On April 16, the day after the bombing at the Boston Marathon that killed 3 people and injured 264 more, Wise published on his website a laundry list of certifiably white bombers, mass-murderers, and would-be bombers and mass murderers: Timothy McVeigh of the Oklahoma City massacre in 1995, 1996 Atlanta Olympics bomber Eric Rudolph (who also targeted abortion clinics), and the like. As Wall Street Journal columnist James Taranto pointed out, Wise restricted his list to white malefactors whose politics could be construed as right-wing and conspicuously omitted such whites on the left as the Weather Underground’s Bill Ayers (who admitted to planting bombs that exploded at the Pentagon, the Capitol, and other sites during the early 1970s as part of a Vietnam war protest) and Kathy Boudin, who narrowly escaped a fatal explosion in 1970 as she and other Weather members were assembling nail bombs in Greenwich Village that they planned to detonate at a soldiers’ dance in Fort Dix, New Jersey. (Boudin was later convicted of driving the getaway truck in a 1981 armed robbery by the Weather Underground and the Black Liberation Army of a Brinks armored car that left a Brinks guard and two police officers dead of gunshot wounds; she served 22 years in prison.)
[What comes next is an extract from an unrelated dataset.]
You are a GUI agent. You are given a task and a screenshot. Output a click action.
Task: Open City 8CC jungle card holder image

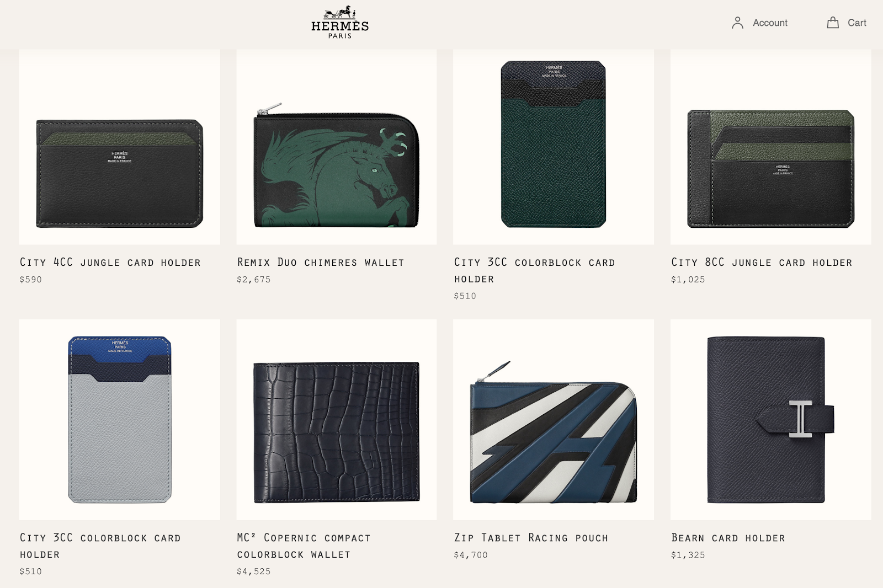point(771,147)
Wise’s April 16 web article seemed consciously to imitate the style of Peggy McIntosh’s 1988 paper: “White privilege is knowing that if the Boston bomber turns out to be white, we will not be asked to denounce him or her, so as to prove our own loyalties to the common national good. . . . White privilege is knowing that if this bomber turns out to be white, the United States government will not bomb whatever corn field or mountain town or stale suburb from which said bomber came, just to ensure that others like him or her don’t get any ideas.”
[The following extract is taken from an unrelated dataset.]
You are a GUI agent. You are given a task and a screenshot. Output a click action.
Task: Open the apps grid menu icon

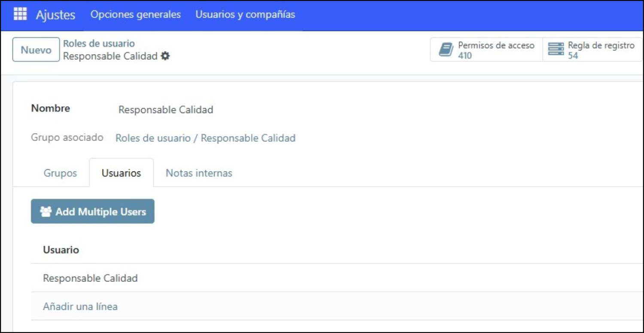tap(20, 14)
The very same day, April 16, syndicated columnist David Sirota published an article in the online magazine Salon that linked to Wise’s posting and was titled “Let’s hope the Boston Marathon bomber is a white American.” Sirota wrote: “[W]hite male privilege means white men are not collectively denigrated/targeted for those shootings—even though most come at the hands of white dudes.” The next day, April 17, Sirota published a follow-up article in Salon, “I still hope the bomber is a white American.”
On April 18 the FBI published photographs of the two bombing suspects, the brothers Tamerlan and Dzhokhar Tsarnaev, that fulfilled Sirota’s hopes although perhaps not in quite the way he had expected: The Tsarnaevs were “white” in the sense that they were Chechen Muslim immigrants from Russia, and thus authentic Caucasians from the Caucasus, although they were not the Bible-toting, abortionist-shooting rednecks that Sirota and Wise seemed to be hoping for. The Tsarnaev brothers were also “American” in the sense that Tamerlan, age 26, possessed a green card and was thus a legal U.S. resident, and Dzhokhar, age 19, had become a naturalized U.S. citizen in September 2012. On May 1 the Boston police announced the arrest of three more suspects who allegedly lied to authorities and helped the Tsarnaev brothers destroy evidence. Two were also Caucasians—from Kazakhstan.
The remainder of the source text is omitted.